Requirement:
Transcribe the listing below from its opening line up to and including the line that contains "Click the blue dot"; reproduce nothing else.

The data:
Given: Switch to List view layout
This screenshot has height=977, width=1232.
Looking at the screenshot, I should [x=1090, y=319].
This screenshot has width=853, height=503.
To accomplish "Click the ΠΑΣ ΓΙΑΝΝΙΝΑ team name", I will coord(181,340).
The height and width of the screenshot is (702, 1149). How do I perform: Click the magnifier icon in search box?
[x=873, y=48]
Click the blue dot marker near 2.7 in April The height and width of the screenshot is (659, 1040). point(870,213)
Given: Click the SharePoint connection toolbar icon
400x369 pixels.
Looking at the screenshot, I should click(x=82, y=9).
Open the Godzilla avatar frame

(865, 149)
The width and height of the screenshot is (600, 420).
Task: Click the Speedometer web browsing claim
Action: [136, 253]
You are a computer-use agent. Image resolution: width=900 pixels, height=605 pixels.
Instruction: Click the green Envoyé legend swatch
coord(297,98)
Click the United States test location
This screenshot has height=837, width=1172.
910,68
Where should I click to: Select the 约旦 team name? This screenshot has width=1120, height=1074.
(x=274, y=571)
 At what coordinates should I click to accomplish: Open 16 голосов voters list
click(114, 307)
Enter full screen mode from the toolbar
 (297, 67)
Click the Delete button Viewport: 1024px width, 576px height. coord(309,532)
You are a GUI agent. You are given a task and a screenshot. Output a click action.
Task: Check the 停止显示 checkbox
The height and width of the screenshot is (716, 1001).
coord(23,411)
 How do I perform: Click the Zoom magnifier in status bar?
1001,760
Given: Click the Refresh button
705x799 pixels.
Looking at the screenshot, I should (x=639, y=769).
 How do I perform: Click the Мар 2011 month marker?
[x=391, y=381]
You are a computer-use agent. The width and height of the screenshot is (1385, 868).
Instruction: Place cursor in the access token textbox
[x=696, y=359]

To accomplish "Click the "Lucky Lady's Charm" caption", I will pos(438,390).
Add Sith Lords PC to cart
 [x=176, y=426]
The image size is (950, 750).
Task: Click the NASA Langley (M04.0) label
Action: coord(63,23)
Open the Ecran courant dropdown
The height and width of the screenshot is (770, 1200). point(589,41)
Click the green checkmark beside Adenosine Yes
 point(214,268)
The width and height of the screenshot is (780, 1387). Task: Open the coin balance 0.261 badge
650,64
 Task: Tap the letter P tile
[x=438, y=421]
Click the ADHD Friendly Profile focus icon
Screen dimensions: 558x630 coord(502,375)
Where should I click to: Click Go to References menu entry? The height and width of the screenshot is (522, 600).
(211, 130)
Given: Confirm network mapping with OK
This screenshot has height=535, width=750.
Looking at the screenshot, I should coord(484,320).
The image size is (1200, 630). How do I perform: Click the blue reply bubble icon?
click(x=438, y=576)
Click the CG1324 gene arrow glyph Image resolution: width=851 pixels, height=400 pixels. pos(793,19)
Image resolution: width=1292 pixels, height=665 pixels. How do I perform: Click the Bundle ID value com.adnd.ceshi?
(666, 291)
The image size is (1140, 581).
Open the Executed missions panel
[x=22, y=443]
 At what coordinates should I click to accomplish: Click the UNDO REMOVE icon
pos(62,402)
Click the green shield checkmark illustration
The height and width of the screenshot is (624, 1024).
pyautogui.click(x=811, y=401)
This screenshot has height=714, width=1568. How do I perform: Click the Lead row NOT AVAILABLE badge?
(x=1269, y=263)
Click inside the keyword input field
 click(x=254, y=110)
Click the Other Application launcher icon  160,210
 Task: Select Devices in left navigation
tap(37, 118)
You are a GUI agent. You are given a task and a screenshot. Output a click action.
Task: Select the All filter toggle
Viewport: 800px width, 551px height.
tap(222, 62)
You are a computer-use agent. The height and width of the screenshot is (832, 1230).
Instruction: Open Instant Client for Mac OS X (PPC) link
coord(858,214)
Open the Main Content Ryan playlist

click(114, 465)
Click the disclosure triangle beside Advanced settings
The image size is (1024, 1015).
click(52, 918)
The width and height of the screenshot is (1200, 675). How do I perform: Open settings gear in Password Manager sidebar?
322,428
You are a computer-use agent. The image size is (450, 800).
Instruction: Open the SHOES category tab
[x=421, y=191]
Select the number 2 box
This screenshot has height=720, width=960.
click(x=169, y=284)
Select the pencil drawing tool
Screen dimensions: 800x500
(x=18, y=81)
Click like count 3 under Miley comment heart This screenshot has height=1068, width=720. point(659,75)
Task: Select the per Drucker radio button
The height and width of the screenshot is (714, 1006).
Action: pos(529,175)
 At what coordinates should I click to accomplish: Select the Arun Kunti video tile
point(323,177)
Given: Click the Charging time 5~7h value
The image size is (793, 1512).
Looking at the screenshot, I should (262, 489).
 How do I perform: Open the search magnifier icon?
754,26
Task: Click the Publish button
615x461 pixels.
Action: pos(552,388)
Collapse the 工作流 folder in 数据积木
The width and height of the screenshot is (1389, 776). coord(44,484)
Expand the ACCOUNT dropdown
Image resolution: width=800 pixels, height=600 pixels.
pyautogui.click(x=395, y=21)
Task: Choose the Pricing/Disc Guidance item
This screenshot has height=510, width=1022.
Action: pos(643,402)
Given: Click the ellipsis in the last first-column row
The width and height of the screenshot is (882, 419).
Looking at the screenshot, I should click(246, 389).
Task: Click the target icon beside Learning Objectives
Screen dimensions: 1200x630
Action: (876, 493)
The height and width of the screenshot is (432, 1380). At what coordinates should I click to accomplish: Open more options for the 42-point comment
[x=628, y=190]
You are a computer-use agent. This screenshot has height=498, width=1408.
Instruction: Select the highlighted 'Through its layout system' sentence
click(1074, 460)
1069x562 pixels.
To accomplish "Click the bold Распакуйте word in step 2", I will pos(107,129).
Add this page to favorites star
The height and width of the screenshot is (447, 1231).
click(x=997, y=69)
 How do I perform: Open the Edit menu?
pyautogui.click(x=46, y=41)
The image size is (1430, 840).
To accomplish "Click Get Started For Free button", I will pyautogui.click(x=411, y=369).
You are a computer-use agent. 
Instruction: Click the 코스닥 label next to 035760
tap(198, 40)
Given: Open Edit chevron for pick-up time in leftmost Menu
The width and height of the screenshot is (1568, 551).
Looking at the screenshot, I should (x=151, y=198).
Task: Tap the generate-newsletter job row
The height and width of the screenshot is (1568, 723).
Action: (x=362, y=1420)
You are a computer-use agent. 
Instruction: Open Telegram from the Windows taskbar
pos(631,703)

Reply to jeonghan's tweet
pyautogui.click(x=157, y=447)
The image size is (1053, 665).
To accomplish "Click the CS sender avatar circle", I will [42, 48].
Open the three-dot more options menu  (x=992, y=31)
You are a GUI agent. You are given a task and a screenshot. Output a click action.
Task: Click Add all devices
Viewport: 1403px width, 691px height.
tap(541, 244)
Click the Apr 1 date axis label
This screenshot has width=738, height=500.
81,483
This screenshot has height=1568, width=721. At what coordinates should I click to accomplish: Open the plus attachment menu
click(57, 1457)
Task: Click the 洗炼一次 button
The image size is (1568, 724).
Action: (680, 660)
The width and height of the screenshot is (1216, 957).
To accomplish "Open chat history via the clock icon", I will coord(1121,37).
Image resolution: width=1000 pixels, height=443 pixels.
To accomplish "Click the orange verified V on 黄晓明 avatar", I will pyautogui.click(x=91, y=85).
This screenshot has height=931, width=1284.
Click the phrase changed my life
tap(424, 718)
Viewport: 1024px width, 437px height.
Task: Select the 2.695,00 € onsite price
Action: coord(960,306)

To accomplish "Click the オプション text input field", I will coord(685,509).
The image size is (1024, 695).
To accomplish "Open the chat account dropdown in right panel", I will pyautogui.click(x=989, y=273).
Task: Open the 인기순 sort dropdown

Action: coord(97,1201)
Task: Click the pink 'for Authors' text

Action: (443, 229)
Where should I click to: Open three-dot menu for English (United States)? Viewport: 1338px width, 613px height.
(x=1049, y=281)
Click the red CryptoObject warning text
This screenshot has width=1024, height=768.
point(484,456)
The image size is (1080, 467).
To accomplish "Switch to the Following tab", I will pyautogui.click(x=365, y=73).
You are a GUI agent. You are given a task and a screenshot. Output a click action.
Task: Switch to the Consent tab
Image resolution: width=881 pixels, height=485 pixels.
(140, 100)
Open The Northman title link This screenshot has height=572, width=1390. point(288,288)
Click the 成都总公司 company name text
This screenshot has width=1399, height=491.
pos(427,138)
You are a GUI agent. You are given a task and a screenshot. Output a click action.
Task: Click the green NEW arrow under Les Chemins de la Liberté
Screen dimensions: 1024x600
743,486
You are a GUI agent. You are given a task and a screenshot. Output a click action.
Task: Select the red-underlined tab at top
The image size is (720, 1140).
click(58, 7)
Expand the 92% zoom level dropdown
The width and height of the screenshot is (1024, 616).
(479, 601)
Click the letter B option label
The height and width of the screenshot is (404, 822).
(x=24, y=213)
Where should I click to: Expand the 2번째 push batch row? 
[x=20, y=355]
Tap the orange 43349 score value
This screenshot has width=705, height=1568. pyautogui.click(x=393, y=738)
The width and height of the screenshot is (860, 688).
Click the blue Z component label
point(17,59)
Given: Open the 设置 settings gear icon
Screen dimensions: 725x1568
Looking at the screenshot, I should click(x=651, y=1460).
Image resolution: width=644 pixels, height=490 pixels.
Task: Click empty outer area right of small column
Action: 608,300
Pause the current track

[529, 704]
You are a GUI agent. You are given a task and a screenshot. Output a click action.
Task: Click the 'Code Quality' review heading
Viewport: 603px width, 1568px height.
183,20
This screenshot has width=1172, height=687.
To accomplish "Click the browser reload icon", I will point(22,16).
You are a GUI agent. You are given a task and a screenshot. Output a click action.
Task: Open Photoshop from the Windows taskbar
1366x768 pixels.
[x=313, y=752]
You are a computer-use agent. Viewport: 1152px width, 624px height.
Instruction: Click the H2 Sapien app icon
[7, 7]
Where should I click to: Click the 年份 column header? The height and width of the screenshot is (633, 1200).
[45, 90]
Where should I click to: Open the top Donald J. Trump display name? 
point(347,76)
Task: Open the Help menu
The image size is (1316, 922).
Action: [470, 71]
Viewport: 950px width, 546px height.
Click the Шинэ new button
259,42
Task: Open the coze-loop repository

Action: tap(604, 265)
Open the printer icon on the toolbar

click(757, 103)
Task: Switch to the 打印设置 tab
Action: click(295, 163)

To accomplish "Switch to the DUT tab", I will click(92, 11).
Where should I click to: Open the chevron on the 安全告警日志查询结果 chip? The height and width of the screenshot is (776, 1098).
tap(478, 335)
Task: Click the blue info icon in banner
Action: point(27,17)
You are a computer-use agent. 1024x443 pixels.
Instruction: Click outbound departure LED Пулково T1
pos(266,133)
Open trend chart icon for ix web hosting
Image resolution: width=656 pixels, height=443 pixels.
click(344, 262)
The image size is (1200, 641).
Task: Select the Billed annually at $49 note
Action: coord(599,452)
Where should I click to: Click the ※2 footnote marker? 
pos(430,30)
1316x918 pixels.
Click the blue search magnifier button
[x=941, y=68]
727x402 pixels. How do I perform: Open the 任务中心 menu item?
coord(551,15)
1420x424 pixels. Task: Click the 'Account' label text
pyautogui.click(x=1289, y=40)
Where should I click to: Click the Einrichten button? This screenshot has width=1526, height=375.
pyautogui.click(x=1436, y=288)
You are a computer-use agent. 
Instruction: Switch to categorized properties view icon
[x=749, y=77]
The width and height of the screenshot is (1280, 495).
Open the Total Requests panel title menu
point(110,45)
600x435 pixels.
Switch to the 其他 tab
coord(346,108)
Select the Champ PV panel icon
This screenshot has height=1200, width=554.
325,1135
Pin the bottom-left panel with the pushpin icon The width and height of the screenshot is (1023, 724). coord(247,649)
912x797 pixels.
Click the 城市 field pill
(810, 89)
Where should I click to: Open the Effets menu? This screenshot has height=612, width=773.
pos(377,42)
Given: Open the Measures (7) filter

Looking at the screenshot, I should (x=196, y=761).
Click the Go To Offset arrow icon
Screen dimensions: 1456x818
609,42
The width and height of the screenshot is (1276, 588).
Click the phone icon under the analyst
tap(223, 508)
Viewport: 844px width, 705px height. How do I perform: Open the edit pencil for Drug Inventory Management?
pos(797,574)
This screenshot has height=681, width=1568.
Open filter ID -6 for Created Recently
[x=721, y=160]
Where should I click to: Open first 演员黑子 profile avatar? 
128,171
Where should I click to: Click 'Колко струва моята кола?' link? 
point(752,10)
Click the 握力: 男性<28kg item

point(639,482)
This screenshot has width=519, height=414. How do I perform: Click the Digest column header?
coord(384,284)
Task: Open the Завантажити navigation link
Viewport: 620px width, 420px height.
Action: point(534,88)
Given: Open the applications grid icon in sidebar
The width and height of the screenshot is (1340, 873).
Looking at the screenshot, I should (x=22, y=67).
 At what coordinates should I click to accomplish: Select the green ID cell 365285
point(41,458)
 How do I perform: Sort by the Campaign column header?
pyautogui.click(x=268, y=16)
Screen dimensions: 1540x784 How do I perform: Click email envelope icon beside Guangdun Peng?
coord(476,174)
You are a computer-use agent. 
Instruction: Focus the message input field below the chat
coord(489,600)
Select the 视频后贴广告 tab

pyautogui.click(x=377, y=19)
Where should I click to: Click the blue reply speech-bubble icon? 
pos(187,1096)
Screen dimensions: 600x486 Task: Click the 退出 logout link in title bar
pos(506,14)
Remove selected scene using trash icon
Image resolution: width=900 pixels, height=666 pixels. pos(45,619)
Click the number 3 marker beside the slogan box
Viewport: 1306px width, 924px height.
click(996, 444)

Answer below:
Given: Switch to List view layout
This screenshot has height=977, width=1232.
Looking at the screenshot, I should [x=1090, y=319].
This screenshot has width=853, height=503.
To accomplish "Click the ΠΑΣ ΓΙΑΝΝΙΝΑ team name", I will coord(181,340).
The height and width of the screenshot is (702, 1149). How do I perform: Click the magnifier icon in search box?
[x=873, y=48]
Click the blue dot marker near 2.7 in April The height and width of the screenshot is (659, 1040). point(870,213)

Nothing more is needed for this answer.